A: Those that have been released do not.
Q: Who is Huma Abedin?
A: A longtime Clinton aide sometimes described as her surrogate daughter, Abedin currently serves as vice chair of Clinton's campaign. She is a frequent target of conservatives' efforts to discredit Clinton, with accusations ranging from her receiving too much pay for a vacation to having ties to the Muslim Brotherhood. (The former is under investigation, with Abedin claiming she worked while she was supposed to be off; House Speaker John Boehner and Sen. John McCain slammed the latter as unfounded and, as Boehner put it, "pretty dangerous.") She also had an account on the private server. She is married to former New York Rep. Anthony Weiner.
Q: What do Abedin's emails show?
A: Her messages, some of which have come out in separate Freedom of Information actions, did show she sometimes corresponded with Clinton Foundation officials on her State Department account. While she was at the department, Abedin was granted permission to do work with the foundation and a company called Teneo Holdings. The consultancy was founded by a Bill Clinton adviser, Doug Band, and a former diplomat in Hillary Clinton's State Department, Declan Kelly. Senate Judiciary Committee Chairman Chuck Grassley, an Iowa Republican, has asked if the firm's high-profile international clients and Abedin's simultaneous work meant she had a conflict of interest. (Her lawyers say she did not.)
Q: Who is Bryan Pagliano?
A: A staffer on Clinton's 2008 presidential campaign who later joined the State Department, Pagliano set up the private server. The Clintons paid him personally for the work and later upkeep. The Clinton campaign says this means that the public didn't fund the private arrangement. When questioned by the Benghazi committee on Sept. 10, Pagliano invoked his Fifth Amendment right to remain silent, and his lawyer has said he will invoke it again if compelled to testify elsewhere.
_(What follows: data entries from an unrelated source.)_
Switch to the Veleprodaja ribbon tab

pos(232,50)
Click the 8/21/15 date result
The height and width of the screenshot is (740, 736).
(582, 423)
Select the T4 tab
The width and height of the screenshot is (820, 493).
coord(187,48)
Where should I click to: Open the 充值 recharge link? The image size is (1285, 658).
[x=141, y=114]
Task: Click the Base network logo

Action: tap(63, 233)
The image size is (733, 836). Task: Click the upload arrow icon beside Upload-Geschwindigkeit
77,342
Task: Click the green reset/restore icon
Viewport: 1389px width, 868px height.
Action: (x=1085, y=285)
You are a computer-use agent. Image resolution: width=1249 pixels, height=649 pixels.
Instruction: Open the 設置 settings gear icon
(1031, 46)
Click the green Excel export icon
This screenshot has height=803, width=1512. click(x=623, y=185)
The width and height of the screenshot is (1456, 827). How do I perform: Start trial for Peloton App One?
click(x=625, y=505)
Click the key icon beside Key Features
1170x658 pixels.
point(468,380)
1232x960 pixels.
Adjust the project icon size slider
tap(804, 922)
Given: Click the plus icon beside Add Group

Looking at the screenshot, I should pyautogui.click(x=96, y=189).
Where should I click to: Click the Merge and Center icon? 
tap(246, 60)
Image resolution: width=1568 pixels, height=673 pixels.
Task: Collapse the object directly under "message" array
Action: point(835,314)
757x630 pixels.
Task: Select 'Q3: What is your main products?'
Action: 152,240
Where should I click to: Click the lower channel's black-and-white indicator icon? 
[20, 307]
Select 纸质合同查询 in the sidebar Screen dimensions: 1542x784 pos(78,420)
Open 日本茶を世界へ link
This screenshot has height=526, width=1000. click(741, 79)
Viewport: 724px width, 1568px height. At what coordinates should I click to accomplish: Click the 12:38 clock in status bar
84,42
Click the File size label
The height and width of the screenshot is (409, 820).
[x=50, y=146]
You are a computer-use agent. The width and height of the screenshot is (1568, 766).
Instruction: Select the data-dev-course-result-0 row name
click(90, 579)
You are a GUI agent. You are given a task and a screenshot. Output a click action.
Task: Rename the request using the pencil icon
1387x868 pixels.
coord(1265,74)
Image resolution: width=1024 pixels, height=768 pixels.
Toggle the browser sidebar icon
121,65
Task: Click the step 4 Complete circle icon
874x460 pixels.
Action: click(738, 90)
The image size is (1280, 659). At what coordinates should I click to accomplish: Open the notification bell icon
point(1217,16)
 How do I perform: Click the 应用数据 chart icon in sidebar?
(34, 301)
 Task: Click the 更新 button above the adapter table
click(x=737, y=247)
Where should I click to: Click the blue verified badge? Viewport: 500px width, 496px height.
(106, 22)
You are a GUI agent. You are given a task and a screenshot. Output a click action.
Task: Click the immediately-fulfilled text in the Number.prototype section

Lawmakers are considering granting him immunity to get his testimony, according to Grassley.
Q: How is Clinton handling the controversy?
A: For months, she characterized it as a partisan attack and occasionally joked about it, telling an Iowa audience in August that she liked Snapchat because "those messages disappear all by themselves." In recent days, though, her strategies toward addressing the emails and her campaign in general have shifted, and she has expressed contrition for the actions, saying she was "sorry" and that it "clearly wasn't the best choice."
Q: Is Clinton right that voters don't care about the emails?
A: Prominent Democrats have criticized her handling of the issue, and her poll numbers have suffered, including her ratings on favorability. Her lead in Iowa over Vermont Sen. Bernie Sanders, a rival for the Democratic nomination, had also narrowed to within the margin of error in a recent Bloomberg Politics/Des Moines Register Iowa poll, although 61 percent of likely Democratic caucus-goers in Iowa said they didn't care about the email controversy.
Q: Did she ever email with Bill Clinton?
A: Seemingly not. His spokesman contends he has only sent two emails in his whole life, both when he was in office. One went to troops serving overseas; the other went to astronaut John Glenn when he was in space at age 77.
Q: What were Clinton's email addresses?
A: hrc22@clintonemail.com and hrod17@clintonemail.com
Q: Will there be more revelations?
A: Likely yes. Approximately a quarter of the emails have come out since a federal judge ordered monthly releases that started June 30. Those must be wrapped up by January. The investigations and lawsuits are also ongoing.
Q: Where can I read Clinton's publicly released emails?
A: When the State Department released the 296 Benghazi-related emails in May, it added a special page to its website, and it has put new emails there as it makes them public. Anyone can read the emails for themselves there.